中山間地域での医師不足が課題となる中、安来市立病院(同市広瀬町広瀬)は遠隔医療システムを導入した。現場の医師が遠隔地の専門医に助言を仰ぐことができるほか、医師が同行することなく訪問診療できる。医師らの働き方改革に寄与すると期待される。
ヘルスケアIT企業のウィーメックス(東京都、高橋秀明社長)が企業版ふるさと納税を活用し、同市に同システムの機器4台と運用経費5年分を寄付した。
システムは医療従事者同士をつなぐのが特徴。遠隔地の専門医らがタブレットなどを通して現場のシステム機器に接続し、高解像度カメラを通して患者を診断。現場の医師らに助言する。
同病院では、機器のうち高性能なカート型1台を救急外来に置く。遠隔地の医師はカメラを自在に動かすことができ、超音波やエックス線の画像など患者の情報も得られる。持ち運び可能なタブレット型3台は在宅医療で活用する。
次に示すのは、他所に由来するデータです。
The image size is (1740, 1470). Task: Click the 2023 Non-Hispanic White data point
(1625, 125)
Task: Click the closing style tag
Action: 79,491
同病院の常勤医は現在7人で、うち総合診療医は2人。常勤医は近年減少傾向にある。水田正能病院長は「医師が外来患者を診ながら、訪問診療にも対応でき、効率の良い診療が可能。医師らの負担軽減につながる」と期待した。
同システムの導入は全国で3例目、山陰両県では初めて。高橋社長は「事例を積み重ねていきたい」と話した。